RDÉ DIGITAL, EE.UU.- El juicio Musk-Altman comenzó este 27 de abril en Oakland, California, con la selección del jurado en uno de los casos más observados del sector tecnológico.
El proceso enfrenta a Elon Musk y Sam Altman por el control, la misión y el modelo corporativo de OpenAI.
La demanda fue presentada por Musk contra Altman, OpenAI y Microsoft.
Musk reclama millonaria compensación
El empresario acusa a OpenAI de haber abandonado su misión original sin fines de lucro para transformarse en una estructura orientada al beneficio económico.
Según reportes judiciales, Musk solicita entre 134.000 y 150.000 millones de dólares en daños, además de cambios estructurales en la organización.
Asimismo, exige la destitución de parte de la actual dirección y el retorno al modelo fundacional.
Origen del conflicto con OpenAI
OpenAI fue fundada en 2015 como una organización enfocada en el desarrollo responsable de inteligencia artificial.
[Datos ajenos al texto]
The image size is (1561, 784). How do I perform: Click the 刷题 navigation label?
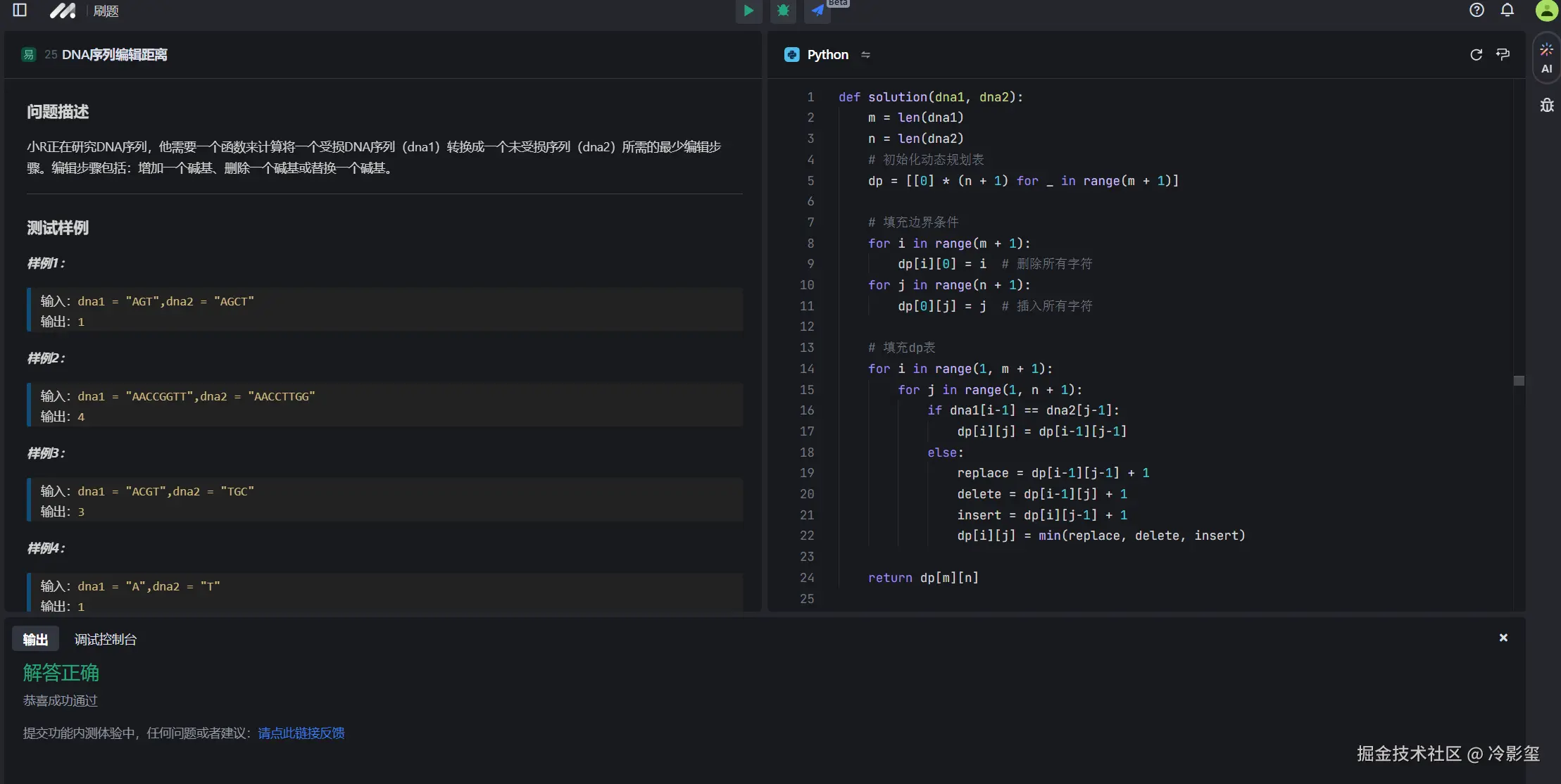[106, 11]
Sin embargo, en 2019 adoptó una estructura con fines de lucro limitados para atraer inversión externa.
Posteriormente, en 2025, pasó a funcionar como corporación de beneficio público, manteniendo vínculos con grandes inversores como Microsoft.
Musk sostiene que estos cambios contradicen los principios acordados en la fundación.
Testigos clave y tensiones internas
Se espera que durante el juicio declaren figuras de alto perfil, entre ellas Musk, Altman y el CEO de Microsoft, Satya Nadella.
También podrían comparecer directivos y exejecutivos vinculados a OpenAI.
Documentos internos revelados en el proceso exponen tensiones históricas entre los fundadores y desacuerdos sobre liderazgo y control estratégico.
Un caso que impacta a toda la industria
La disputa trasciende lo legal y podría redefinir la gobernanza de empresas tecnológicas híbridas.
Además, el resultado del juicio podría afectar planes de expansión y una eventual salida a bolsa de OpenAI.
Mientras tanto, la defensa sostiene que Musk busca perjudicar a la empresa para beneficiar a su propia firma de inteligencia artificial, xAI.
El caso se perfila como uno de los litigios más trascendentales en la historia reciente de la tecnología.